My research mainly focuses on state estimation, computer vision, and human-robot interaction. I have developed algorithms for fusing multiple sensors to achieve improved scene awareness in search and rescue missions. My work on sensor networks facilitates efficient communication between the connected agents and faster convergence to consensus. More details about my research are provided below.
Ultra-wideband (UWB) SLAM with Smartphones

We proposed to incorporate camera and IMU sensors in the traditional Indoor Positioning System (IPS) to improve localization for mobile devices. The IPS system relies on ultrawideband (UWB) radar to deliver a coarse estimate of device location. However, UWB communication is often considered unreliable.
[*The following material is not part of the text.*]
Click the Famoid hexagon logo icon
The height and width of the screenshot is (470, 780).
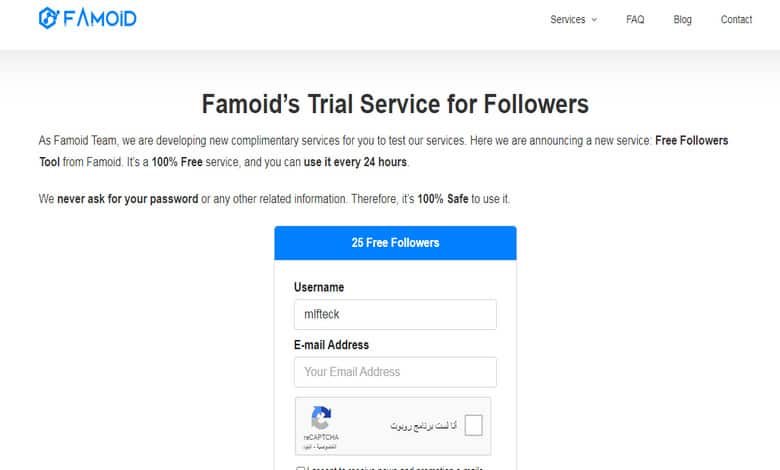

We approach the shortcomings of UWB communication by taking advantage of other complementary sensors present on the device like camera and IMU, and leveraging the structure in the external environment to assess device location.
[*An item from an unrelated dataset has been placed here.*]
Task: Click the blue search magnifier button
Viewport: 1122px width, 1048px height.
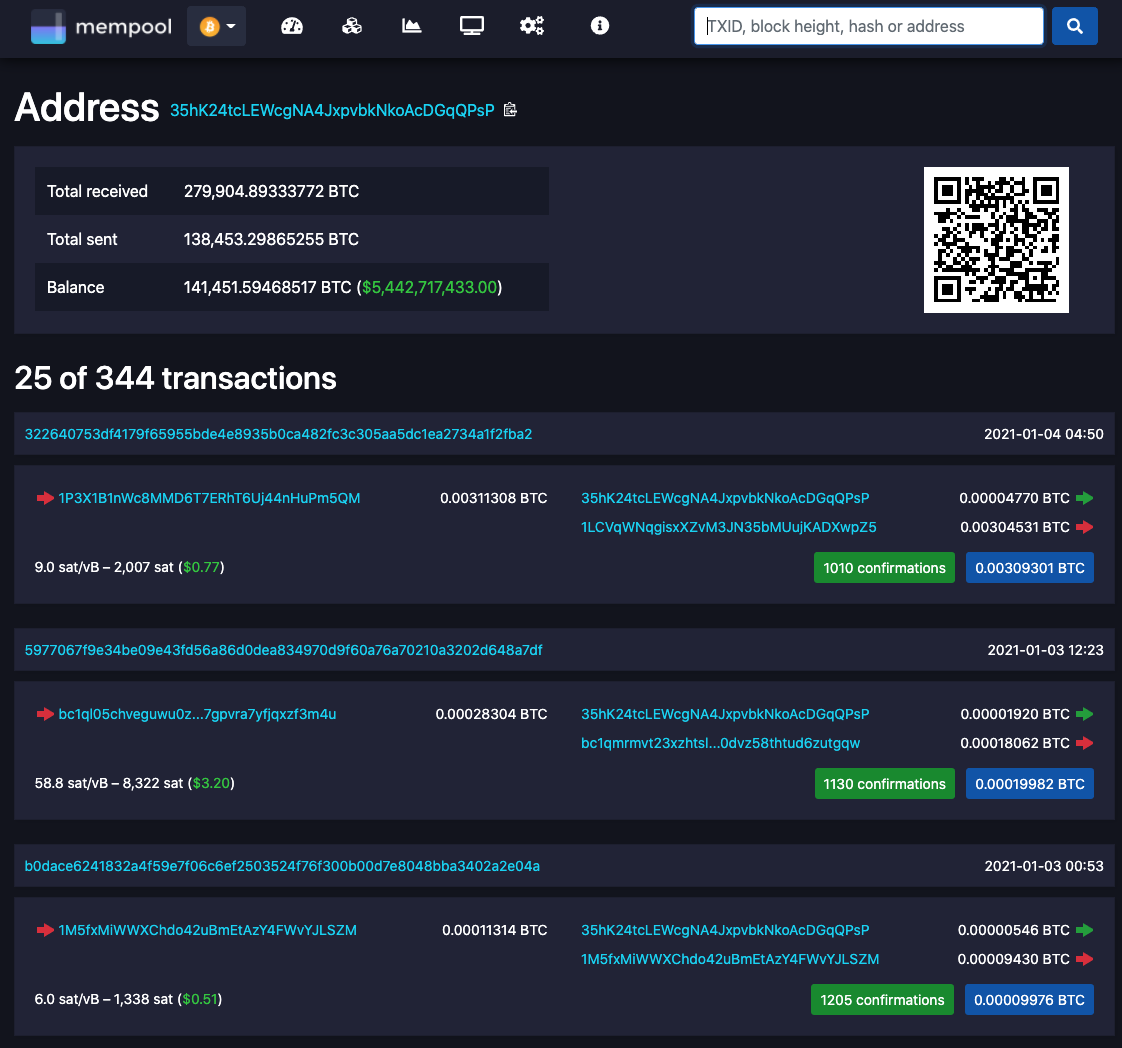Action: pyautogui.click(x=1074, y=26)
Natural Language-based Danger Assessment and SaR Planning

We proposed a danger estimation pipeline that incorporates natural language descriptions from the mission chief and image data from an on-site robot for danger assessment. Taking advantage of danger estimate, we propose a risk-aware planning framework that ensures the safety of the victim. Our simulation study demonstrates that our framework ensures high mission success rate in a search and rescue environment.


We consider the problem of finding people in an environment based on language descriptions about their appearance. We investigate a back-and-forth communication strategy where the robot asks for incremental information regarding the person, based on the current uncertainty in its prediction. By controlling the number of questions asked to the user, our approach allows the robot to regulate the duration of human-robot interaction, thus complementing the user experience.


Person Re-Identification (re-ID) with Attributes using Zero-shot Learning (ZSL)

Prior person re-identification models require the user to be able to provide a certain fixed set of visual attributes for predicting the right person. However, we argue that in many real-world scenarios, often not all these attributes are available, for example, search and rescue missions. We conducted a human-subject study to identify visual attributes of a person that humans tend to recall consistently. Subsequently, we observed a rise in re-identification accuracy by developing models that only rely on these distinct attributes.


Simultaneous Localization and Mapping (SLAM)

We studied the consequences of uncertainty in orientation knowledge encountered during the localization and mapping problem in mobile robots. To address that, we proposed a two-step approach where we first estimate the orientation, followed by optimizing for the best position value. A comparison with state-of-the-art methods revealed that our method is tolerant to high sensor noise levels.


Decentralized Pedestrian Tracking

Visual features obtained from deep learning models have shown great success in person re-identification. However, these approaches scale poorly in multi-sensor tracking problem where the number of features grow linearly with time. We propose an efficient way to compress these features into several bins by taking advantage of person’s orientation, thus, retaining crucial details of appearance. Furthermore, the compressed gallery of features can be easily shared with other connected agents, facilitating multi-robot tracking. Our evaluation on the DukeMTMC dataset show superior tracking performance of our approach.


Accelarating Consensus in Multi-agent Systems

Reaching consensus is a critical problem for a set of connected agents. We introduced a model for network evolution where agents use the weighted linear combination of current and past states, to update their current state. We proved that our model guarantees faster convergence than existing linear models and established the rate of convergence.